Forty-five years ago, the expectations of China and the U.S. were symmetrical. The expectations underlying the nuclear agreement with Iran are not. Tehran will gain its principal objectives at the beginning of the implementation of the accord. America’s benefits reside in a promise of Iranian conduct over a period of time. The opening to China was based on an immediate and observable adjustment in Chinese policy, not on an expectation of a fundamental change in China’s domestic system. The optimistic hypothesis on Iran postulates that Tehran’s revolutionary fervor will dissipate as its economic and cultural interactions with the outside world increase.

American policy runs the risk of feeding suspicion rather than abating it. Its challenge is that two rigid and apocalyptic blocs are confronting each other: a Sunni bloc consisting of Egypt, Jordan, Saudi Arabia and the Gulf States; and the Shiite bloc comprising Iran, the Shiite sector of Iraq with Baghdad as its capital, the Shiite south of Lebanon under Hezbollah control facing Israel, and the Houthi portion of Yemen, completing the encirclement of the Sunni world. In these circumstances, the traditional adage that the enemy of your enemy can be treated as your friend no longer applies. For in the contemporary Middle East, it is likely that the enemy of your enemy remains your enemy.

A great deal depends on how the parties interpret recent events. Can the disillusionment of some of our Sunni allies be mitigated? How will Iran’s leaders interpret the nuclear accord once implemented—as a near-escape from potential disaster counseling a more moderate course, returning Iran to an international order? Or as a victory in which they have achieved their essential aims against the opposition of the U.N. Security Council, having ignored American threats and, hence, as an incentive to continue Tehran’s dual approach as both a legitimate state and a nonstate movement challenging the international order?

Two-power systems are prone to confrontation, as was demonstrated in Europe in the run-up to World War I. Even with traditional weapons technology, to sustain a balance of power between two rigid blocs requires an extraordinary ability to assess the real and potential balance of forces, to understand the accumulation of nuances that might affect this balance, and to act decisively to restore it whenever it deviates from equilibrium—qualities not heretofore demanded of an America sheltered behind two great oceans.

But the current crisis is taking place in a world of nontraditional nuclear and cyber technology. As competing regional powers strive for comparable threshold capacity, the nonproliferation regime in the Middle East may crumble. If nuclear weapons become established, a catastrophic outcome is nearly inevitable. A strategy of pre-emption is inherent in the nuclear technology. The U.S. must be determined to prevent such an outcome and apply the principle of nonproliferation to all nuclear aspirants in the region.

*Given problem*. List every member of the Sunni bloc that the passage on the Iran nuclear accord names. The lines after this point are independent of the passage on the Iran nuclear accord.

*Extracted information*.
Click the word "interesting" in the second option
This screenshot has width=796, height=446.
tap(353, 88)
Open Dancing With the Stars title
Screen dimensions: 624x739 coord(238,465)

* * *

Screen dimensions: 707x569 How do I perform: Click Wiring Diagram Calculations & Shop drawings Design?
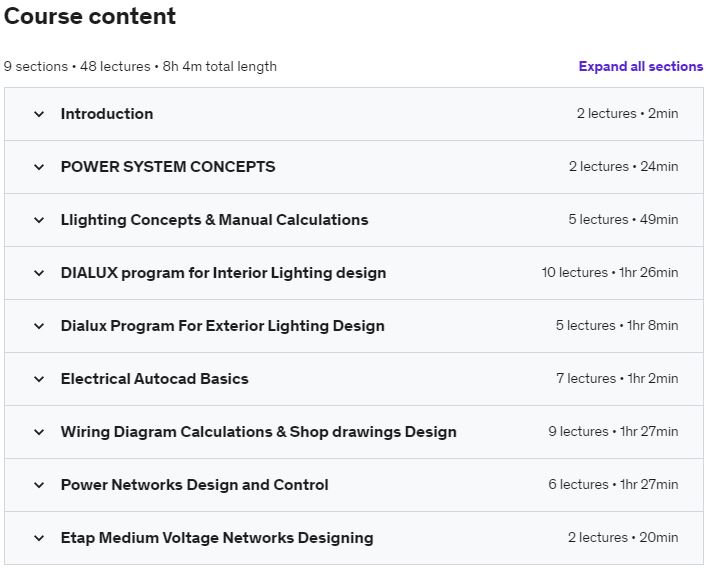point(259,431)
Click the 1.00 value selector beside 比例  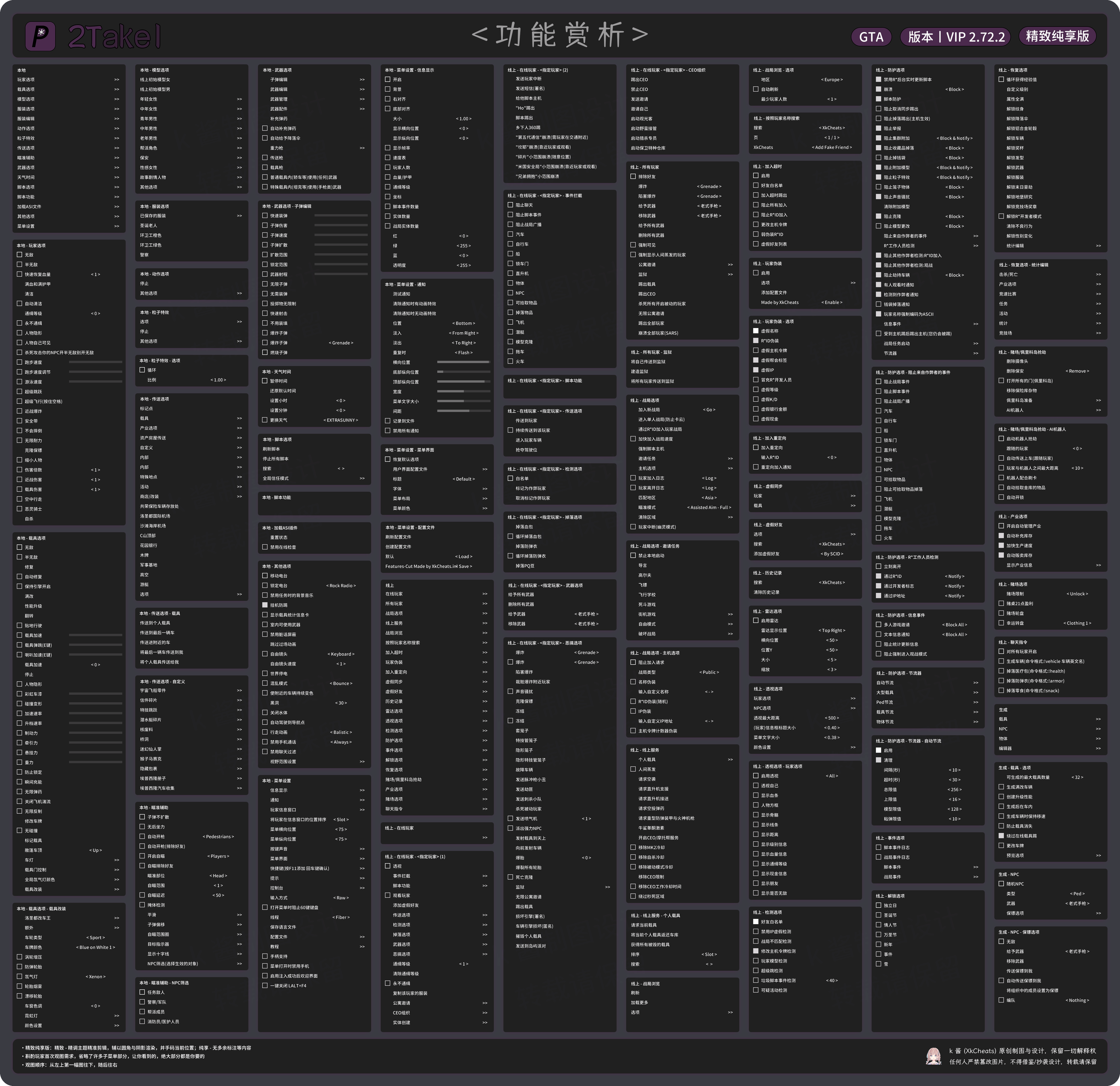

*The completed task*. Egypt, Jordan, Saudi Arabia, the Gulf States